Donna Renee CITIZEN, Plaintiff-Appellant, v. Andrew M. SAUL, Commissioner of Social Security, Defendant-Appellee.
Decided: November 25, 2020
Before: GOODWIN, SCHROEDER, and SILVERMAN, Circuit Judges.
Lawrence David Rohlfing, Attorney, Law Offices of Lawrence Rohlfing, Santa Fe Springs, CA, for Plaintiff-Appellant Jessica O. Cheh, Assistant U.S. Attorney, USLA - Office of the U.S. Attorney, Los Angeles, CA, Marla Kendall Letellier, Assistant Regional Counsel, Social Security Administration, Office of the General Counsel, San Francisco, CA, for Defendant-Appellee
Donna Renee Citizen appeals the district court's judgment affirming the Commissioner of Social Security's denial of Citizen's application for disability insurance benefits and supplemental security income under Titles II and XVI of the Social Security Act. We review de novo, Ford v. Saul, 950 F.3d 1141, 1153-54 (9th Cir. 2020), and we affirm.
The administrative law judge (“ALJ”) did not err in failing to afford Citizen the opportunity to cross-examine the vocational expert or to assist her with cross-examination. The vocational expert's testimony that Citizen could perform three occupations despite her ability to stand and walk for only six hours in an eight-hour workday did not trigger the ALJ's duty to develop the record because it did not conflict with the Dictionary of Occupational Titles (“DOT”), which describes these occupations as light work. See Ford, 950 F.3d at 1160 (an obvious or apparent conflict between a vocational expert's testimony and the DOT triggers the ALJ's duty to develop the record, and the ALJ is obligated to investigate and resolve the conflict); Social Security Ruling 83-10, 1983 WL 31251, at *5 (Jan. 1, 1983) (defining light work). Nor did any apparent conflict between the vocational expert's testimony and the Occupational Outlook Handbook (“OOH”) or other publications trigger the ALJ's duty to further develop the record. See Shaibi v. Berryhill, 883 F.3d 1102, 1109-10 (9th Cir. 2017) (rejecting the claimant's contention that ALJ was required sua sponte to investigate a conflict between the vocational expert's testimony and the OOH or a publication other than the DOT).
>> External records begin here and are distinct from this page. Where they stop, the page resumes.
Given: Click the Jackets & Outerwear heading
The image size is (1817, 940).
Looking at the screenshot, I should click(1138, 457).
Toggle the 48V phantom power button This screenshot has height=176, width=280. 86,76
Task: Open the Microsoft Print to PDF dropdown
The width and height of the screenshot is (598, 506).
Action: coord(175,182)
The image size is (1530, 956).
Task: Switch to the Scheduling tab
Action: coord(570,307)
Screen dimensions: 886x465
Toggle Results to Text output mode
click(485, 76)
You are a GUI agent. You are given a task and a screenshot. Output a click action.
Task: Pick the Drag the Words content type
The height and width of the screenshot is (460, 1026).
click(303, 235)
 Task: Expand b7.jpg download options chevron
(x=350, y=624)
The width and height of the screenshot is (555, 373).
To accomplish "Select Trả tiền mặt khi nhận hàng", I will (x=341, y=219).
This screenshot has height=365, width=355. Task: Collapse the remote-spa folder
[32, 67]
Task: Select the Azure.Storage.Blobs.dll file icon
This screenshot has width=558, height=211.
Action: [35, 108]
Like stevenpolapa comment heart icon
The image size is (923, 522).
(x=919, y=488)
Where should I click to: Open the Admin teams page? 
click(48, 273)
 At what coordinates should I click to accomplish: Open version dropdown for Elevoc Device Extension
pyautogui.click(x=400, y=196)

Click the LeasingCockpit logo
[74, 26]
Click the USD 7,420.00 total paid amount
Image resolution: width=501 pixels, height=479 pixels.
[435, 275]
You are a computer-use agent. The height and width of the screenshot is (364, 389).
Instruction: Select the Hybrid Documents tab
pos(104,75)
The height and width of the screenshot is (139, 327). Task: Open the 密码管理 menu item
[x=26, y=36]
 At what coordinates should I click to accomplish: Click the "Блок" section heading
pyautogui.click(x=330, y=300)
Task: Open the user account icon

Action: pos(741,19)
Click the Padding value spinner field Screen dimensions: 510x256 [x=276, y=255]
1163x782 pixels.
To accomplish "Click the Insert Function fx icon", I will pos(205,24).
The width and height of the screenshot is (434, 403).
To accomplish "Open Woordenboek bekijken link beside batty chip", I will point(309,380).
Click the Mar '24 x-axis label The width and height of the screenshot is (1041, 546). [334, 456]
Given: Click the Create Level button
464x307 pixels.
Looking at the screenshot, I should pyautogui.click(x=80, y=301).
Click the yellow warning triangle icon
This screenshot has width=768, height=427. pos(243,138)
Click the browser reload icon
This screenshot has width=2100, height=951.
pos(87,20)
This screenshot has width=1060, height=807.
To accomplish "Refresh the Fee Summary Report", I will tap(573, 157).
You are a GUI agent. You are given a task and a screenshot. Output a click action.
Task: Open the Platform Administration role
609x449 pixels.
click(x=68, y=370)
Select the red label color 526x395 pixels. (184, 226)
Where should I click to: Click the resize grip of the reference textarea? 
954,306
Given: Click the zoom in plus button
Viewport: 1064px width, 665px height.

Citizen has not raised a colorable due process claim in the ALJ's failure to orally advise her of her right to cross examine the vocational expert because Citizen twice received written notice of her right to question witnesses. See Dexter v. Colvin, 731 F.3d 977, 980 (9th Cir. 2013) (a claimant generally must exhaust administrative remedies, but an exception exists for a colorable due process claim that implicates the right to a meaningful opportunity to be heard); Roberts v. Comm'r of the Soc. Sec. Admin., 644 F.3d 931, 934 (9th Cir. 2011) (per curiam) (agency satisfied its duty to inform pro se claimant of his statutory right to representation at a hearing by sending written notices that explained that right). Moreover, although the ALJ did not orally advise Citizen of her right to cross examine the vocational expert, immediately after the vocational expert testified the ALJ asked Citizen, “Now is there anything else that I need to know before I make this decision? Anything that we haven't covered?”
Citizen's motion for judicial notice (Docket Entry No. 12) is DENIED.